## [Requirement]
Look through the entries below and extract exactly the lines from the one containing "is (458, 902)." through the one containing "Given: Click the componentDidMount box", ends included.

## [Data shown]
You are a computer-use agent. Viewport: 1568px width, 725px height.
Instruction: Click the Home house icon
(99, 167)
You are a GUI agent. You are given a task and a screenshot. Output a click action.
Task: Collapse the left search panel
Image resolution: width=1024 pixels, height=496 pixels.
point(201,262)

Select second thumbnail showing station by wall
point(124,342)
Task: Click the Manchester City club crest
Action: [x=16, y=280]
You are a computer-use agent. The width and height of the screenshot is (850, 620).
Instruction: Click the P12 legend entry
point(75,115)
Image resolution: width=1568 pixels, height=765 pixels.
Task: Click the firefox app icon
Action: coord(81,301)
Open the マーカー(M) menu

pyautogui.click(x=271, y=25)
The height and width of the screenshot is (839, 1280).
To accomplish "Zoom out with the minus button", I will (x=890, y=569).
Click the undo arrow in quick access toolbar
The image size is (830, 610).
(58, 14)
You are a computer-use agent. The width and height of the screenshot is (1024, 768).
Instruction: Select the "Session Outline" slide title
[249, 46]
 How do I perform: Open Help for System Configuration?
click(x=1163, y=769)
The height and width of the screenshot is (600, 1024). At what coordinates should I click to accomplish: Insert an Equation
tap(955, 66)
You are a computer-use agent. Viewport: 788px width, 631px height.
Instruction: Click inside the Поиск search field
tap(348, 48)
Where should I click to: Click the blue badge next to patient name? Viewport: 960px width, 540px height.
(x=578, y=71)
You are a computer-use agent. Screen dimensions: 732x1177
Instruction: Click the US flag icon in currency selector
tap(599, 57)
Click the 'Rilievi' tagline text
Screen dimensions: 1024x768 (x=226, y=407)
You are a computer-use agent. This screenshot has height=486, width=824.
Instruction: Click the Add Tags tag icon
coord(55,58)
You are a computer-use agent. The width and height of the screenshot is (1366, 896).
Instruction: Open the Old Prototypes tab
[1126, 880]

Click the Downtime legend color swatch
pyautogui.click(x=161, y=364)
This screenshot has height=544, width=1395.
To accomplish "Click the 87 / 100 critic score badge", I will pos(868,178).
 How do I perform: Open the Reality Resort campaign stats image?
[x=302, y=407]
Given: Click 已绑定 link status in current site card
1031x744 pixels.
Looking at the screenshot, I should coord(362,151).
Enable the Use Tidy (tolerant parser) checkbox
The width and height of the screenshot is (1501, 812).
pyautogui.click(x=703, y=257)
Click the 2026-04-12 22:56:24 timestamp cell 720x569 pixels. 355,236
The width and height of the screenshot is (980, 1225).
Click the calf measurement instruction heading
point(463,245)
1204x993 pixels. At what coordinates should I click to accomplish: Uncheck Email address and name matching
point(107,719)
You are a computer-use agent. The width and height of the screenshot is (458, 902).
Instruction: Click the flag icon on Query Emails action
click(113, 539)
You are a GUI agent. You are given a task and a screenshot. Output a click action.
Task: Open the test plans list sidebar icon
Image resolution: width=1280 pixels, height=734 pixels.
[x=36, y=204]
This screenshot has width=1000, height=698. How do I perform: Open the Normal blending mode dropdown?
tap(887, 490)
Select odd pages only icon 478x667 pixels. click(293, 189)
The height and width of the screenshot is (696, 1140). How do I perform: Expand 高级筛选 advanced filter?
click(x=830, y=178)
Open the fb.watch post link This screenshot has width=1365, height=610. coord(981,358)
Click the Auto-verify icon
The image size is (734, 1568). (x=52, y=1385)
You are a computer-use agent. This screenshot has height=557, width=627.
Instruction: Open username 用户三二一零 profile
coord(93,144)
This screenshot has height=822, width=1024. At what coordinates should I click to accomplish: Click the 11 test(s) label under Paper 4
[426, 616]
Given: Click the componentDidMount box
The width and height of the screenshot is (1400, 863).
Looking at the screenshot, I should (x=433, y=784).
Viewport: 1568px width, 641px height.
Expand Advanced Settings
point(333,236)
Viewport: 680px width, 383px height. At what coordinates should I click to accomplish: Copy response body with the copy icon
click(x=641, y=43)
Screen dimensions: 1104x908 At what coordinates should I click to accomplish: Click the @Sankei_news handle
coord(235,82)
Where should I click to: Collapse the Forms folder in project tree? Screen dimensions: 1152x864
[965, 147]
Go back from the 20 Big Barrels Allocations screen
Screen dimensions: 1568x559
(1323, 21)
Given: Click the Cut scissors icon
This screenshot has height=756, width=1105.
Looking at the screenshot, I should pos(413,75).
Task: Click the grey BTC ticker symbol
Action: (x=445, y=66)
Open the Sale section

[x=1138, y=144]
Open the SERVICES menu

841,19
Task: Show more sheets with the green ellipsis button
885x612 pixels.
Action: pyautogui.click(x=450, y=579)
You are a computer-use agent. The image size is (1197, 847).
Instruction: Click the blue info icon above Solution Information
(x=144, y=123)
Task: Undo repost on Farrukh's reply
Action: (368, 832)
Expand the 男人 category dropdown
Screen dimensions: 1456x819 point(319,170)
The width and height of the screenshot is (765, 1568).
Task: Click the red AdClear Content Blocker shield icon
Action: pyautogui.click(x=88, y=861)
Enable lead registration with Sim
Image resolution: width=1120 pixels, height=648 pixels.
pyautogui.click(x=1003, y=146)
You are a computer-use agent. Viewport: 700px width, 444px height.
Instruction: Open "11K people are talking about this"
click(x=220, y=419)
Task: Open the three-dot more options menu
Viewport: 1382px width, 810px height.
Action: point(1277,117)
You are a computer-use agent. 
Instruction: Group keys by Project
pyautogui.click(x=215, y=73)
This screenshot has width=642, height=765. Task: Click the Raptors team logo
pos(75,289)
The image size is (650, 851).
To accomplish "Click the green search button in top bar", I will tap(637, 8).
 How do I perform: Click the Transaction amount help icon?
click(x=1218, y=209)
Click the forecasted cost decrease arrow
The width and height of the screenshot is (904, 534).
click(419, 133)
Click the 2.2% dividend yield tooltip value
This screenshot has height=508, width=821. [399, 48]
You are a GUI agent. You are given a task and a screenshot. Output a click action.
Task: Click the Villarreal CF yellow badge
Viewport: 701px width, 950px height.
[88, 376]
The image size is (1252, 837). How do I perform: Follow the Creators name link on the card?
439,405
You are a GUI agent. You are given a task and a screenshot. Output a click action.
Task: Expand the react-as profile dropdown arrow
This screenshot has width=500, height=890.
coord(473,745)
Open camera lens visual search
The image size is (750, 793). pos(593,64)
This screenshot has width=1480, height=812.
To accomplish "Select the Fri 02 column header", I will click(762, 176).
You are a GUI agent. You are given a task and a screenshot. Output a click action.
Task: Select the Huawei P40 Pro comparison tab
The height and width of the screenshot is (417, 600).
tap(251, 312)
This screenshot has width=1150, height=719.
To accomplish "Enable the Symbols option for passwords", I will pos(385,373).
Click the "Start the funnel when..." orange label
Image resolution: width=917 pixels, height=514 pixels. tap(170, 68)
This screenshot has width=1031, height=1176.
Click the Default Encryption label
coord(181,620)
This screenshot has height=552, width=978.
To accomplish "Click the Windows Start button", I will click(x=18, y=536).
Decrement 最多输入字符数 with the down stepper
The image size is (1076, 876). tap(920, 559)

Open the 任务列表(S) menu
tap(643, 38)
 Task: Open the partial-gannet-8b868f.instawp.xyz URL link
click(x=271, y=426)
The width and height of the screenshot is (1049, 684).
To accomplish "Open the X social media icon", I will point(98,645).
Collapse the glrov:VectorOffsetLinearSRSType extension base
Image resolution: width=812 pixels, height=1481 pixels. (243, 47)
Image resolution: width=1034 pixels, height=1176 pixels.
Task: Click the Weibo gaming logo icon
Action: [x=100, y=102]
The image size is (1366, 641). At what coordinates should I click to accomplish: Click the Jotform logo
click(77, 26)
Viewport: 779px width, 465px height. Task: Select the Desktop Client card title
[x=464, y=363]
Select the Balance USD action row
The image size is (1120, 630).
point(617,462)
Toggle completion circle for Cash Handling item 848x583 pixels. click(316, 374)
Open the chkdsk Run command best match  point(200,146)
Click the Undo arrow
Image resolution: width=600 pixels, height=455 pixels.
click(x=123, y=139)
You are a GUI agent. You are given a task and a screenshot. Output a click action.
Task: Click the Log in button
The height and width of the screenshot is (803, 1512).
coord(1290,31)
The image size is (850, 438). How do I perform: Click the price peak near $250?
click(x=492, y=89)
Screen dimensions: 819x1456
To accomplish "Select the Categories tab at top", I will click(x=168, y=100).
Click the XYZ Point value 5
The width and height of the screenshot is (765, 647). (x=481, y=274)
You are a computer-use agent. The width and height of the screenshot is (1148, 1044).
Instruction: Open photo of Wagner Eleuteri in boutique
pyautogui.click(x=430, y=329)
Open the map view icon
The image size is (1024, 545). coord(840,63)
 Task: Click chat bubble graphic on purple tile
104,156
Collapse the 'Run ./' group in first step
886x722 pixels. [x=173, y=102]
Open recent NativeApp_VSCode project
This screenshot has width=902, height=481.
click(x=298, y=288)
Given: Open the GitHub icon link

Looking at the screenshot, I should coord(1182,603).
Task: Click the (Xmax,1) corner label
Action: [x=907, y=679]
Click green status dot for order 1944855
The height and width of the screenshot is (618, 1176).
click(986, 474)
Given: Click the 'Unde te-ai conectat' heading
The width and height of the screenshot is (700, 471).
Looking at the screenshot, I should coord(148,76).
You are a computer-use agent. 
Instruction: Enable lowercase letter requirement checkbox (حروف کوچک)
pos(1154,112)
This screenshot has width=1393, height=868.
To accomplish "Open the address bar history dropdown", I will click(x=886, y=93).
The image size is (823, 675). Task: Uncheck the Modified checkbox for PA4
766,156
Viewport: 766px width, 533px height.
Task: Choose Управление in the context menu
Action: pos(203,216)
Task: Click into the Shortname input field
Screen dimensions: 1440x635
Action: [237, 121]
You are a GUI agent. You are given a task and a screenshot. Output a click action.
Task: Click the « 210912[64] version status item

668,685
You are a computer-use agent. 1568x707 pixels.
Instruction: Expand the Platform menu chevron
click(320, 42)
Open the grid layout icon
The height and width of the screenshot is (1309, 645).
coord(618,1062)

## [Solution to this task]
You are a computer-use agent. The width and height of the screenshot is (458, 902).
Instruction: Click the flag icon on Query Emails action
click(113, 539)
You are a GUI agent. You are given a task and a screenshot. Output a click action.
Task: Open the test plans list sidebar icon
Image resolution: width=1280 pixels, height=734 pixels.
[x=36, y=204]
This screenshot has width=1000, height=698. How do I perform: Open the Normal blending mode dropdown?
tap(887, 490)
Select odd pages only icon 478x667 pixels. click(293, 189)
The height and width of the screenshot is (696, 1140). How do I perform: Expand 高级筛选 advanced filter?
click(x=830, y=178)
Open the fb.watch post link This screenshot has width=1365, height=610. coord(981,358)
Click the Auto-verify icon
The image size is (734, 1568). (x=52, y=1385)
You are a computer-use agent. This screenshot has height=557, width=627.
Instruction: Open username 用户三二一零 profile
coord(93,144)
This screenshot has height=822, width=1024. At what coordinates should I click to accomplish: Click the 11 test(s) label under Paper 4
[426, 616]
Given: Click the componentDidMount box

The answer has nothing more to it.